By Miguel Cullen NOBEL Prize winner Doris Lessing held a rapt audience in her sway in West Hampstead with candid tales of squatting, drug use and deer hunting in Africa. Literati descended on the Czechoslovakian restaurant last Thursday evening to celebra

By Miguel Cullen

NOBEL Prize winner Doris Lessing held a rapt audience in her sway in West Hampstead with candid tales of squatting, drug use and deer hunting in Africa.

Literati descended on the Czechoslovakian restaurant last Thursday evening to celebrate the West End Lane Book Group's 100th book reading.

Alfred and Emily has been penned by local author Ms Lessing, so it was fitting that she turned up to discuss the novel with her readers.

Last October she became the oldest recipient of the Nobel Prize for Literature at the age of 88, and she read extracts of her new book to the intimate gathering before discussing other issues.

The book group's founder, Jerry Whyte, expressed his deep pride at the presence of Ms Lessing at the occasion.

"For the 100th book reading I needed to do something special and I thought I have to invite Doris," he said.

"I remember asking Doris when she came into West End Lane Bookshop why she declined her damehood, and she said 'Well, Da-me Doris would make me sound like a pantomime horse. Also, what's the point of being a Dame of the British Empire when there's none left?'

"I'm honoured that she could come here to talk to us."

Having read from her new book, local resident Ms Lessing discussed some wider themes with the audience.

She said: "It's very sensible to squat. I remember living next to squatters in West Hampstead. All they used to talk about was money.

"My granddaughter lived in a squat in south London. She was the ideal squatter. She paid all her bills on time."

Reminiscing about her childhood living on a farm in Rhodesia - now Zimbabwe - she said: "It was an extraordinary thing to be out all day for hours, sitting on a log and watching the birds.

"I used to go out with a .22 rifle. I might bring back a deer. It's something that children today don't do."

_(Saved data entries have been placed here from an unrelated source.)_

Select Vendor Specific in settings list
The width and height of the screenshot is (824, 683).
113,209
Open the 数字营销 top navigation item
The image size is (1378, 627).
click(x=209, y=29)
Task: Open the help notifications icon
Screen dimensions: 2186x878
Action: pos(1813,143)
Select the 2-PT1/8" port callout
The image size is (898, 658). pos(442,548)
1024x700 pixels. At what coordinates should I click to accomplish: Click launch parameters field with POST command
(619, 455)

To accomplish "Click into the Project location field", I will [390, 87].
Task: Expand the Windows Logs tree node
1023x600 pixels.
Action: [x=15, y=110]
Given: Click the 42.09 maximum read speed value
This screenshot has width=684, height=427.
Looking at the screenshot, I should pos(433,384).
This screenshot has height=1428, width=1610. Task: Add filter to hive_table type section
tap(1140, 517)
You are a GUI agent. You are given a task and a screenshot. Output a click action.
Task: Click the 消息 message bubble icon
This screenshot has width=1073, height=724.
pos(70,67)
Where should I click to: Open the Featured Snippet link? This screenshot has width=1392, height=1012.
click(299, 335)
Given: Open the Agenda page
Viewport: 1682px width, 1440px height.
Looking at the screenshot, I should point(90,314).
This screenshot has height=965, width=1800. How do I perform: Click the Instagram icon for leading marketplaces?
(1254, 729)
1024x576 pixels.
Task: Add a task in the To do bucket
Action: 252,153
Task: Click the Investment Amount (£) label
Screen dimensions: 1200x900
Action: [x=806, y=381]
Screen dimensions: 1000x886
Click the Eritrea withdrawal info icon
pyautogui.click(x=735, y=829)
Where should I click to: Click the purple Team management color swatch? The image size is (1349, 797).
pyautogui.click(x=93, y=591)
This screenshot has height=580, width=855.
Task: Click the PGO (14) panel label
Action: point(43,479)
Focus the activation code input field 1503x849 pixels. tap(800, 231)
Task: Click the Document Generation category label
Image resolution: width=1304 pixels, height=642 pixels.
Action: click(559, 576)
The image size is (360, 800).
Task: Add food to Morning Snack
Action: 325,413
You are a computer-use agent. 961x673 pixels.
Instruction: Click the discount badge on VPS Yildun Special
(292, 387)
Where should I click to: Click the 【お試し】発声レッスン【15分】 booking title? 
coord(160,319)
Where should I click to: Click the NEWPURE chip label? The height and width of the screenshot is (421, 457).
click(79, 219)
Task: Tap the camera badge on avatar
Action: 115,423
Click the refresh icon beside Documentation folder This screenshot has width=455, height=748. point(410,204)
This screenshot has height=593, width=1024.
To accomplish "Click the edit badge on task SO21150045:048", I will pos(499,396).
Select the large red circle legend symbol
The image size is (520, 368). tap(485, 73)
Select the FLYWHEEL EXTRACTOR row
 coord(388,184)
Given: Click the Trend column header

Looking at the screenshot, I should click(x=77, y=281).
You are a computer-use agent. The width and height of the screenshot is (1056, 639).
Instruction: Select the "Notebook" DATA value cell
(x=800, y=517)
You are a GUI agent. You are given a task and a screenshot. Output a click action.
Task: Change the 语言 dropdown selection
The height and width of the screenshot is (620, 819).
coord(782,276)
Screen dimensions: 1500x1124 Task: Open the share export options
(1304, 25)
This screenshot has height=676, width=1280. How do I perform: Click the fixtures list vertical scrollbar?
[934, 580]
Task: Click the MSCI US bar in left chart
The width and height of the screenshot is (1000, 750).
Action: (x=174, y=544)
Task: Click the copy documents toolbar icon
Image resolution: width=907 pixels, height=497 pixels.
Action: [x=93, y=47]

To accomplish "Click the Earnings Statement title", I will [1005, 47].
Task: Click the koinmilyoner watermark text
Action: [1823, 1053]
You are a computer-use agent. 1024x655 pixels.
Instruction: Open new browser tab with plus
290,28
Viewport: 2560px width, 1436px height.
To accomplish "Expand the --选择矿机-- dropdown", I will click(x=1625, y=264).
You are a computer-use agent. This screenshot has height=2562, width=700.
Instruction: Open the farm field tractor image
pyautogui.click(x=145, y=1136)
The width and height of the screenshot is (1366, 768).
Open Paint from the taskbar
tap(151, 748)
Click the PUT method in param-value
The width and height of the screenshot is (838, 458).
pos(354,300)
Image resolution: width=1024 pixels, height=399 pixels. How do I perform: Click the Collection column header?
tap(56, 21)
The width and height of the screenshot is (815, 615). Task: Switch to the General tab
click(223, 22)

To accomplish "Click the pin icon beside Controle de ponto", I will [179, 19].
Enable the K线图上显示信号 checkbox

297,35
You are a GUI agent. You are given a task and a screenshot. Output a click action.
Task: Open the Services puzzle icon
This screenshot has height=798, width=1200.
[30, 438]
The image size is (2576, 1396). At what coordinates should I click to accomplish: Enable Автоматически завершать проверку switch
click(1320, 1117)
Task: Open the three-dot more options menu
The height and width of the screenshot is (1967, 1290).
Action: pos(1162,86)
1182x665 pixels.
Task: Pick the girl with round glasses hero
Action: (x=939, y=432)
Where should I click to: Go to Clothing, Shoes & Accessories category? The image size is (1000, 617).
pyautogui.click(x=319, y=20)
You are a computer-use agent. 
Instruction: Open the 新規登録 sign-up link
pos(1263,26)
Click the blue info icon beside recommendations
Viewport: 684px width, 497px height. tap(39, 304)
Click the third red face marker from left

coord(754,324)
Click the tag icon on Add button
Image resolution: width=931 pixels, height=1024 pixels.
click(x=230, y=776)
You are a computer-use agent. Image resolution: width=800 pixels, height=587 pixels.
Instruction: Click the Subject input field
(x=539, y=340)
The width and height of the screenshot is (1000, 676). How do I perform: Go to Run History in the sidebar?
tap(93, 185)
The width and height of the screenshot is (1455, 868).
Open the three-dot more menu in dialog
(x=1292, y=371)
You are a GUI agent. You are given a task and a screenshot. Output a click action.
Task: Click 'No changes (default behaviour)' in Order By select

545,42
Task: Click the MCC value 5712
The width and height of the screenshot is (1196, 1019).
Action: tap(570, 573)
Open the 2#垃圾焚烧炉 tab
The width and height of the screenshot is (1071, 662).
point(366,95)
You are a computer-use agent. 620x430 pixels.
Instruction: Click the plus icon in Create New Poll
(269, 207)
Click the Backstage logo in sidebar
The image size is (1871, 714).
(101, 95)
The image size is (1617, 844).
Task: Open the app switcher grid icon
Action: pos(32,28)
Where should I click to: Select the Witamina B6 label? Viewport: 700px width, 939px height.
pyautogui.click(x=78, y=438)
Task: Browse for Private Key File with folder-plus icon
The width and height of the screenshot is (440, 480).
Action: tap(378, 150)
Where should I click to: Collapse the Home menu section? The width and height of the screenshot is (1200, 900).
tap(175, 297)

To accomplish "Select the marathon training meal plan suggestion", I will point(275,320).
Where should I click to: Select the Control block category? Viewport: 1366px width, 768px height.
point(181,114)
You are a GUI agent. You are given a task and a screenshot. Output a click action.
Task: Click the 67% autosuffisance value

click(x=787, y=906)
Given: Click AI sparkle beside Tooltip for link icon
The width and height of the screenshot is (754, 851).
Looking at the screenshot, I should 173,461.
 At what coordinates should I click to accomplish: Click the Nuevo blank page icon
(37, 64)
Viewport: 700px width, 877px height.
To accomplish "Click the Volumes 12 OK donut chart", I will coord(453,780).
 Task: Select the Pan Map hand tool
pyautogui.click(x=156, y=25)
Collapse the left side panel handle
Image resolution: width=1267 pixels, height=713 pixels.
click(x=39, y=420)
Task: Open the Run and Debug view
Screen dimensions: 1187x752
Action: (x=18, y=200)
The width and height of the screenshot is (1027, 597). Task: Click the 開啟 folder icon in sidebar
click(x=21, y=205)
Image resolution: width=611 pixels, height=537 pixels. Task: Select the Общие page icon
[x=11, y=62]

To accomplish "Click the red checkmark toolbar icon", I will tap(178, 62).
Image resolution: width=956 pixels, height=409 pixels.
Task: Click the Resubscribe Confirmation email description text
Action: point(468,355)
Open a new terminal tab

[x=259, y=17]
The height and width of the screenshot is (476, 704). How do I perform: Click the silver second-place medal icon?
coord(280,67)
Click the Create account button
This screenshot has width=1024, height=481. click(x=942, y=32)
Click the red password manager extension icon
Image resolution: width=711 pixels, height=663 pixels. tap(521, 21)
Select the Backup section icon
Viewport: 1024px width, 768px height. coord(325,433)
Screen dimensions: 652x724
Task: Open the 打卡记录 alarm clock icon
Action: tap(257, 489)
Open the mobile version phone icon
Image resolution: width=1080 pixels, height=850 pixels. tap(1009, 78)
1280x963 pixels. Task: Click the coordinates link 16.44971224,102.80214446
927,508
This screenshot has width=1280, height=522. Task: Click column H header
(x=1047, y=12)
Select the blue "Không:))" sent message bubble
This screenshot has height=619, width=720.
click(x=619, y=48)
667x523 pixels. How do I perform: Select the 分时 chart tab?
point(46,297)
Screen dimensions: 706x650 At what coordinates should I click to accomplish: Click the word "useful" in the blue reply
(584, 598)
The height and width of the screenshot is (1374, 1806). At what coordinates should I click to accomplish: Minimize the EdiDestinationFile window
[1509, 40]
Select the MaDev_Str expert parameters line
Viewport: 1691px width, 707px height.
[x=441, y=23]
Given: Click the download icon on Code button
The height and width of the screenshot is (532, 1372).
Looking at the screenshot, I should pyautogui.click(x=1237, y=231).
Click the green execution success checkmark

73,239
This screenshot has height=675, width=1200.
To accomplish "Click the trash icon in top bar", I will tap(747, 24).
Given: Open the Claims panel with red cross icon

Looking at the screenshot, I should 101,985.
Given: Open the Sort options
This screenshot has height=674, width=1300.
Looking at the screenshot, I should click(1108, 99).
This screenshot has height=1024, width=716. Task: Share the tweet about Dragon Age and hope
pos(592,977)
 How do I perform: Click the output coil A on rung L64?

Ms Lessing talked candidly of her time in the 1960s, from supporting the CND to dabbling in drugs: "I've only ever taken one shot of mescaline. I used to take marijuana but it didn't do anything for me, I found it depressing."

Speaking on events in modern-day Zimbabwe, she said: "Mbeki [the president of South Africa] is the real villain. He is a wreck and not very bright.

"It is heartbreak seeing the sad fate of women who try to go south to South Africa from Zimbabwe, when they are sent straight back at the border."

Speaking of politics, Ms Lessing said: "I don't think young people should necessarily be politically active. You can be active politically for the wrong cause. Take the BNP, for example."

All 100 books the club has read were brought to the special event to mark the milestone. Previous books read have included Moby Dick by Herman Melville, Don Quixote by Cervantes and Swann's Way by Proust.